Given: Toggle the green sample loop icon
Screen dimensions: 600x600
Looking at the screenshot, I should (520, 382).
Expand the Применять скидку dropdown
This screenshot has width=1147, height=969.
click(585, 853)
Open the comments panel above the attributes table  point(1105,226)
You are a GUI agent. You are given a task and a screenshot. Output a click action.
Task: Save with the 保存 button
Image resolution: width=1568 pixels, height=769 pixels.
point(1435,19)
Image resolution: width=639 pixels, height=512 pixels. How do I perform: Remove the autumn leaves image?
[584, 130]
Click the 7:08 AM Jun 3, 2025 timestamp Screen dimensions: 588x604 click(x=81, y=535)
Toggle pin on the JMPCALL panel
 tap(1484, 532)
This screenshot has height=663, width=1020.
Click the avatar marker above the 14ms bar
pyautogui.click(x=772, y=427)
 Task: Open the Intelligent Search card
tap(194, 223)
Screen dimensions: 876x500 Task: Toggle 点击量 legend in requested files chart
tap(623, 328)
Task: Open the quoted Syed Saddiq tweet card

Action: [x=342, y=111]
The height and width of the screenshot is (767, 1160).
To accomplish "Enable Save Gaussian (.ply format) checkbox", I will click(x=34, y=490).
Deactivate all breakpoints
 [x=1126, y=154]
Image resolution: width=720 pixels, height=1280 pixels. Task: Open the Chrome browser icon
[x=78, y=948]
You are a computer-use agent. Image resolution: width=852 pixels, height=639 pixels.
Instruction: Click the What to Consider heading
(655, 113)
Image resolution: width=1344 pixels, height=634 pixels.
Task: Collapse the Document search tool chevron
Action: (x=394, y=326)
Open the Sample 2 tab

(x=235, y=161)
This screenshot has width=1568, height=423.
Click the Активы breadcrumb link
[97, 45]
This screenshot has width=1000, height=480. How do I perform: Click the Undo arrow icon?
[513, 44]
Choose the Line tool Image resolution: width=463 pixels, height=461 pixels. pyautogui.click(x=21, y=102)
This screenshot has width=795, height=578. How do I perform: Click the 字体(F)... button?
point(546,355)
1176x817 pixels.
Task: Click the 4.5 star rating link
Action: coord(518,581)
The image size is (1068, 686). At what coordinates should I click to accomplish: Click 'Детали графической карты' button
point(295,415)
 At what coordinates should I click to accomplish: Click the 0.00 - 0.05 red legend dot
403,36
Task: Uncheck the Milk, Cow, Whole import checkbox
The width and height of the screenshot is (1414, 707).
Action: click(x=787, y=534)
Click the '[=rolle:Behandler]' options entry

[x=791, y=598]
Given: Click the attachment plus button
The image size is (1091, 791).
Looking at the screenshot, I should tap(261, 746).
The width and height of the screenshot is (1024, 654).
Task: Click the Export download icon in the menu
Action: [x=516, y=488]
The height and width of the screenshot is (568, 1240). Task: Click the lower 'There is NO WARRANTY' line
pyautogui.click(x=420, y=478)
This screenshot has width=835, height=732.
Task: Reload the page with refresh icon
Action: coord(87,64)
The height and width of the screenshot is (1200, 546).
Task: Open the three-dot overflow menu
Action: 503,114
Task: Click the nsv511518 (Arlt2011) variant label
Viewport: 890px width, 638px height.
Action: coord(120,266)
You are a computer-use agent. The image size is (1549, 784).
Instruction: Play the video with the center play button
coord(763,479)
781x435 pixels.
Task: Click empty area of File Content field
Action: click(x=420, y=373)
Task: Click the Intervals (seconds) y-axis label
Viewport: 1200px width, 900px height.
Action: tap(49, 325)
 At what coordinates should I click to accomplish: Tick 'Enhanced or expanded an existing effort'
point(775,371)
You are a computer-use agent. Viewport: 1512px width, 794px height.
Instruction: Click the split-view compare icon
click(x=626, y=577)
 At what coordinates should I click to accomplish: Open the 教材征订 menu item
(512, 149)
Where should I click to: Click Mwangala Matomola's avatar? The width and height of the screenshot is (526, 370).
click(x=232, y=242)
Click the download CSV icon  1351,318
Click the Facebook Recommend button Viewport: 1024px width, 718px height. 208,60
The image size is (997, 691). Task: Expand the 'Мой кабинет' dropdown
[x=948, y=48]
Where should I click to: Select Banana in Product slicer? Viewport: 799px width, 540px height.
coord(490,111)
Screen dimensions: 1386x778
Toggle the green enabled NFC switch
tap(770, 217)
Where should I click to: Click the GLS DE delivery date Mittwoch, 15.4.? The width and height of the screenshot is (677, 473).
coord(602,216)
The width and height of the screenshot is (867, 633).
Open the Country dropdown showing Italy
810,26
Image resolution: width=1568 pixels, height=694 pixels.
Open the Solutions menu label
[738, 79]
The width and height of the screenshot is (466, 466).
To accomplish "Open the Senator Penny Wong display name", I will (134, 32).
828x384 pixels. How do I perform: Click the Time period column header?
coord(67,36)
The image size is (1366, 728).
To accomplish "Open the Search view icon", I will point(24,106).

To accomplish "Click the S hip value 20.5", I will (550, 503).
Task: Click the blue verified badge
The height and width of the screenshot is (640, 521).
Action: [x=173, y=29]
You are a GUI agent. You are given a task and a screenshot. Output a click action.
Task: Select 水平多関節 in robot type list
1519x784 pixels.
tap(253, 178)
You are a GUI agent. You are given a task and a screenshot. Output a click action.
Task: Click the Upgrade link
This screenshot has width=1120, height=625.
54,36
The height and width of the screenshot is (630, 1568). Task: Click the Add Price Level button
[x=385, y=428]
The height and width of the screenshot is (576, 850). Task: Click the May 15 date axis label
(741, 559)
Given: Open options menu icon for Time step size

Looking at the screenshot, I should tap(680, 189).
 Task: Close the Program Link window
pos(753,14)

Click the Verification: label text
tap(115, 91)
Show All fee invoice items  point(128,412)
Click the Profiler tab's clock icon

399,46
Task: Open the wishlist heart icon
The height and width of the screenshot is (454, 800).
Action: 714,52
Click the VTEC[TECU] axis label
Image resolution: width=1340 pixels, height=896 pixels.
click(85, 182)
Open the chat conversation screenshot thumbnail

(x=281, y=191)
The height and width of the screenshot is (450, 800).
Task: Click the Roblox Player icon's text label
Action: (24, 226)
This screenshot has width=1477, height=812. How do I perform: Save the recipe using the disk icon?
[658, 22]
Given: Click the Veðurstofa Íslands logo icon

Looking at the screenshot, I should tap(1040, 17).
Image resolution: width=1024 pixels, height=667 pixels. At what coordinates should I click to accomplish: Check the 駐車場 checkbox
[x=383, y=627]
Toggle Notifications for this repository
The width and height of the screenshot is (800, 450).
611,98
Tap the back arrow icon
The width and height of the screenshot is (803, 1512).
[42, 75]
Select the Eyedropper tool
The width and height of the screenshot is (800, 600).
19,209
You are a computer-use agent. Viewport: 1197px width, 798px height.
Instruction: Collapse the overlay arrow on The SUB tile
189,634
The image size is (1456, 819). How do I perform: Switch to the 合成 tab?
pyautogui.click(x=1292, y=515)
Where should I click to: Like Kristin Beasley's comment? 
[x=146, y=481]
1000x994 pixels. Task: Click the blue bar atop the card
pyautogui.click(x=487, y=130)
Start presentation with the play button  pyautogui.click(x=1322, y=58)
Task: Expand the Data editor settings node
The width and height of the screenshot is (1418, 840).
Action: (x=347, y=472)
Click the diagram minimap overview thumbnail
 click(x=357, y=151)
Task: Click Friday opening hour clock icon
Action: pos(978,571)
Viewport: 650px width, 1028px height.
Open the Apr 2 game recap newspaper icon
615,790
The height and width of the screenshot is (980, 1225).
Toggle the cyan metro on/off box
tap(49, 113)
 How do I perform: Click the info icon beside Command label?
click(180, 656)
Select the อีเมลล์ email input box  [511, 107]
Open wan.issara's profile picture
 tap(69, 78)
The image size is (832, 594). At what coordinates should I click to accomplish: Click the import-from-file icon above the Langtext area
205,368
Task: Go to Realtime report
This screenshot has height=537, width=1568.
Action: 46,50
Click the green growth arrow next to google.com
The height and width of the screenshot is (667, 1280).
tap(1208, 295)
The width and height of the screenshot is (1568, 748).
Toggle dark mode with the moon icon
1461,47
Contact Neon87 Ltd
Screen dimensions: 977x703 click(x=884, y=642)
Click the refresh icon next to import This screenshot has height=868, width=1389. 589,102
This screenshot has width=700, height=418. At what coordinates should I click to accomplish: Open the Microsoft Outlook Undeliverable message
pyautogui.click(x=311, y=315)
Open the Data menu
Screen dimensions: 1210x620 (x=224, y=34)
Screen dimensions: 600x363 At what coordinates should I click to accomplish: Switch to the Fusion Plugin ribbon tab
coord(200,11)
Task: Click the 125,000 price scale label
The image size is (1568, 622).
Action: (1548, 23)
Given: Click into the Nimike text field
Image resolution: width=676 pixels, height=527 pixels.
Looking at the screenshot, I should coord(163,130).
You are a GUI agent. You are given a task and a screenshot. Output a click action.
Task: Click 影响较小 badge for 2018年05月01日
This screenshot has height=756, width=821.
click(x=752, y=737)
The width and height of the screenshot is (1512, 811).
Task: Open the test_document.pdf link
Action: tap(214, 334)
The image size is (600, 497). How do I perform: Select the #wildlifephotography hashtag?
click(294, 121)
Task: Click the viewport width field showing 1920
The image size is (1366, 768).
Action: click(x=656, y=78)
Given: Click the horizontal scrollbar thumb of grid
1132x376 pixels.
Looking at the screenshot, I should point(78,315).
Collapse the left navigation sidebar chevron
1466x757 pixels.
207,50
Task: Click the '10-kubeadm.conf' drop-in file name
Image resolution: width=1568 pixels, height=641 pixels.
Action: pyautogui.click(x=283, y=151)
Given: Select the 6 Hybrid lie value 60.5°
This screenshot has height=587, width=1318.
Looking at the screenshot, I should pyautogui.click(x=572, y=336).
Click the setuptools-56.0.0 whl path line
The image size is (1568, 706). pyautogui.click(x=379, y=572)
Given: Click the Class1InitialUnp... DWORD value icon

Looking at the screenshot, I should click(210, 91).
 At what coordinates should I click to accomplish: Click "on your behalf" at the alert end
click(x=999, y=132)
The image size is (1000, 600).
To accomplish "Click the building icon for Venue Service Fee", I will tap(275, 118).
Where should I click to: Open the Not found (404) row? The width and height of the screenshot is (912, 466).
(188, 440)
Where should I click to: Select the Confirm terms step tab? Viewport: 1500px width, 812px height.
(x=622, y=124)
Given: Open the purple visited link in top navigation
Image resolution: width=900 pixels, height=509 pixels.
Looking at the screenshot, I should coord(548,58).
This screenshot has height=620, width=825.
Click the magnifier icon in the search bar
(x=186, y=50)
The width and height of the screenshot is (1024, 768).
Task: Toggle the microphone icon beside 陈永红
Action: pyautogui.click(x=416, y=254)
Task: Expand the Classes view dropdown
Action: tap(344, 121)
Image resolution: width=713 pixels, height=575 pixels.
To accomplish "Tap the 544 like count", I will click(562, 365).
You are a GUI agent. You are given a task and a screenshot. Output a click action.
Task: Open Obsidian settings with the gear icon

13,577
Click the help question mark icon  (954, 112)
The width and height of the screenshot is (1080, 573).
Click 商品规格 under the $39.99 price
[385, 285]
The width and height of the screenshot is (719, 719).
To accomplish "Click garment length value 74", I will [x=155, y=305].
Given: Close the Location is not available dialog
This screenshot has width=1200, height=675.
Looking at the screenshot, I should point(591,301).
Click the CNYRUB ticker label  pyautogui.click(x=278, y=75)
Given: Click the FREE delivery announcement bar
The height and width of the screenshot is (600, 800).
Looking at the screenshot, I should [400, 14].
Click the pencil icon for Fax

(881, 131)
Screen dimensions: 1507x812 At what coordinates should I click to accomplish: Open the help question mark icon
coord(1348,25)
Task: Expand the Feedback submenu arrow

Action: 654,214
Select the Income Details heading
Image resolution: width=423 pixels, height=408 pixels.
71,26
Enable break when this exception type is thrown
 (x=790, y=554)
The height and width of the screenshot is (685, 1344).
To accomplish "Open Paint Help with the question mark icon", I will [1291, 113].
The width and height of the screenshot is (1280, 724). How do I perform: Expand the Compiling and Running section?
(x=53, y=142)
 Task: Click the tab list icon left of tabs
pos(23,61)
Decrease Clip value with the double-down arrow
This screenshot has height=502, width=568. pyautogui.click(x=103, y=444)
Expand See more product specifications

★ ★ ★ ★

> [Exercise prompt]: Reprint exactly the lines above that start at the one with "Open the Sample 2 tab" and end at the one with "Task: Click the nsv511518", keeping both and adding none.

> [Finished task]:
Open the Sample 2 tab

(x=235, y=161)
This screenshot has width=1568, height=423.
Click the Активы breadcrumb link
[97, 45]
This screenshot has width=1000, height=480. How do I perform: Click the Undo arrow icon?
[513, 44]
Choose the Line tool Image resolution: width=463 pixels, height=461 pixels. pyautogui.click(x=21, y=102)
This screenshot has width=795, height=578. How do I perform: Click the 字体(F)... button?
point(546,355)
1176x817 pixels.
Task: Click the 4.5 star rating link
Action: coord(518,581)
The image size is (1068, 686). At what coordinates should I click to accomplish: Click 'Детали графической карты' button
point(295,415)
 At what coordinates should I click to accomplish: Click the 0.00 - 0.05 red legend dot
403,36
Task: Uncheck the Milk, Cow, Whole import checkbox
The width and height of the screenshot is (1414, 707).
Action: click(x=787, y=534)
Click the '[=rolle:Behandler]' options entry

[x=791, y=598]
Given: Click the attachment plus button
The image size is (1091, 791).
Looking at the screenshot, I should tap(261, 746).
The width and height of the screenshot is (1024, 654).
Task: Click the Export download icon in the menu
Action: [x=516, y=488]
The height and width of the screenshot is (568, 1240). Task: Click the lower 'There is NO WARRANTY' line
pyautogui.click(x=420, y=478)
This screenshot has width=835, height=732.
Task: Reload the page with refresh icon
Action: coord(87,64)
The height and width of the screenshot is (1200, 546).
Task: Open the three-dot overflow menu
Action: 503,114
Task: Click the nsv511518 (Arlt2011) variant label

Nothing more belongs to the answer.